WHAT TO WORK ON:
When you reproduce the listing below, keep every entry exactly as written.

*** Opening MATERIAL PROVIDED ***

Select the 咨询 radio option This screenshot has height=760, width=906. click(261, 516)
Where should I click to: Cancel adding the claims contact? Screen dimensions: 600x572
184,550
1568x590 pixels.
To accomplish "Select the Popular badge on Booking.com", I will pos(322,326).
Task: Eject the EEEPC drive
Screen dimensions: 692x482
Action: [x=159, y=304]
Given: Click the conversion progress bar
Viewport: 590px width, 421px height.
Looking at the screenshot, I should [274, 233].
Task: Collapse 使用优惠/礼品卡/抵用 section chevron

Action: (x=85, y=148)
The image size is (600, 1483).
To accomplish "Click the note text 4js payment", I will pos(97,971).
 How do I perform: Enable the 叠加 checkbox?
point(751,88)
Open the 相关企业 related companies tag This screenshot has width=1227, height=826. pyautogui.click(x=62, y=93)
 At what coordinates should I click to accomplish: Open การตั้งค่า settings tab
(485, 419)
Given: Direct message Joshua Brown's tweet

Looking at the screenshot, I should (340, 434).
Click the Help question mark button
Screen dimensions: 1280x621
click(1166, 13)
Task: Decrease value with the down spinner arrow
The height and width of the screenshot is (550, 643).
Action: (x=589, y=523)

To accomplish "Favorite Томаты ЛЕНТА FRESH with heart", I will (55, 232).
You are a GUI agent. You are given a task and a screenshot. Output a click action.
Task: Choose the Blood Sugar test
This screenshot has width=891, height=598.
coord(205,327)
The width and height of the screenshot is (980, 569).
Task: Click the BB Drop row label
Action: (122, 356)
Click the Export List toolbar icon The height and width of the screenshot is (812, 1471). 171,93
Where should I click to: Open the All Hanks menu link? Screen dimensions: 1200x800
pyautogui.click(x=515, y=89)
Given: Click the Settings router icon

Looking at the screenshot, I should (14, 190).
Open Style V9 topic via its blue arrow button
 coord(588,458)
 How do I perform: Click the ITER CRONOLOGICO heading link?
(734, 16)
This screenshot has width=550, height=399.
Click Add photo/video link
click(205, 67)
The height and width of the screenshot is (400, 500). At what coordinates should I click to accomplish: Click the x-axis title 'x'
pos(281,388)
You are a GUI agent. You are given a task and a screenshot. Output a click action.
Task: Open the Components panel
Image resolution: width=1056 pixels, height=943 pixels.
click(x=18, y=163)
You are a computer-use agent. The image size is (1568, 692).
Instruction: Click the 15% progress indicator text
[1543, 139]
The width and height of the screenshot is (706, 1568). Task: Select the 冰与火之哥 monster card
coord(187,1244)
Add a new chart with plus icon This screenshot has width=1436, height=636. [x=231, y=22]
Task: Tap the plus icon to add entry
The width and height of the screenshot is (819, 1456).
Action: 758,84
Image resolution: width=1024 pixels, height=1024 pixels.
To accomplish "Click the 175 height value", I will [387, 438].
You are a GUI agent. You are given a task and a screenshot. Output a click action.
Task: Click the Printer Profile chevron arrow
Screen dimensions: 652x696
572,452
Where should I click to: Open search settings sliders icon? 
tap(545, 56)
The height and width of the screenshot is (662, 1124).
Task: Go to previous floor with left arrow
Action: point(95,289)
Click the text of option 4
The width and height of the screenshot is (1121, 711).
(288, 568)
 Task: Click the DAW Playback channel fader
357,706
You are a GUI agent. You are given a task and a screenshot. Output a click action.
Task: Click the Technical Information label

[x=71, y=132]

*** Closing MATERIAL PROVIDED ***

SOLUTION TO THIS TASK:
Select the 咨询 radio option This screenshot has height=760, width=906. click(261, 516)
Where should I click to: Cancel adding the claims contact? Screen dimensions: 600x572
184,550
1568x590 pixels.
To accomplish "Select the Popular badge on Booking.com", I will pos(322,326).
Task: Eject the EEEPC drive
Screen dimensions: 692x482
Action: [x=159, y=304]
Given: Click the conversion progress bar
Viewport: 590px width, 421px height.
Looking at the screenshot, I should [274, 233].
Task: Collapse 使用优惠/礼品卡/抵用 section chevron

Action: (x=85, y=148)
The image size is (600, 1483).
To accomplish "Click the note text 4js payment", I will pos(97,971).
 How do I perform: Enable the 叠加 checkbox?
point(751,88)
Open the 相关企业 related companies tag This screenshot has width=1227, height=826. pyautogui.click(x=62, y=93)
 At what coordinates should I click to accomplish: Open การตั้งค่า settings tab
(485, 419)
Given: Direct message Joshua Brown's tweet

Looking at the screenshot, I should (340, 434).
Click the Help question mark button
Screen dimensions: 1280x621
click(1166, 13)
Task: Decrease value with the down spinner arrow
The height and width of the screenshot is (550, 643).
Action: (x=589, y=523)

To accomplish "Favorite Томаты ЛЕНТА FRESH with heart", I will (55, 232).
You are a GUI agent. You are given a task and a screenshot. Output a click action.
Task: Choose the Blood Sugar test
This screenshot has width=891, height=598.
coord(205,327)
The width and height of the screenshot is (980, 569).
Task: Click the BB Drop row label
Action: (122, 356)
Click the Export List toolbar icon The height and width of the screenshot is (812, 1471). 171,93
Where should I click to: Open the All Hanks menu link? Screen dimensions: 1200x800
pyautogui.click(x=515, y=89)
Given: Click the Settings router icon

Looking at the screenshot, I should (14, 190).
Open Style V9 topic via its blue arrow button
 coord(588,458)
 How do I perform: Click the ITER CRONOLOGICO heading link?
(734, 16)
This screenshot has width=550, height=399.
Click Add photo/video link
click(205, 67)
The height and width of the screenshot is (400, 500). At what coordinates should I click to accomplish: Click the x-axis title 'x'
pos(281,388)
You are a GUI agent. You are given a task and a screenshot. Output a click action.
Task: Open the Components panel
Image resolution: width=1056 pixels, height=943 pixels.
click(x=18, y=163)
You are a computer-use agent. The image size is (1568, 692).
Instruction: Click the 15% progress indicator text
[1543, 139]
The width and height of the screenshot is (706, 1568). Task: Select the 冰与火之哥 monster card
coord(187,1244)
Add a new chart with plus icon This screenshot has width=1436, height=636. [x=231, y=22]
Task: Tap the plus icon to add entry
The width and height of the screenshot is (819, 1456).
Action: 758,84
Image resolution: width=1024 pixels, height=1024 pixels.
To accomplish "Click the 175 height value", I will [387, 438].
You are a GUI agent. You are given a task and a screenshot. Output a click action.
Task: Click the Printer Profile chevron arrow
Screen dimensions: 652x696
572,452
Where should I click to: Open search settings sliders icon? 
tap(545, 56)
The height and width of the screenshot is (662, 1124).
Task: Go to previous floor with left arrow
Action: point(95,289)
Click the text of option 4
The width and height of the screenshot is (1121, 711).
(288, 568)
 Task: Click the DAW Playback channel fader
357,706
You are a GUI agent. You are given a task and a screenshot. Output a click action.
Task: Click the Technical Information label

[x=71, y=132]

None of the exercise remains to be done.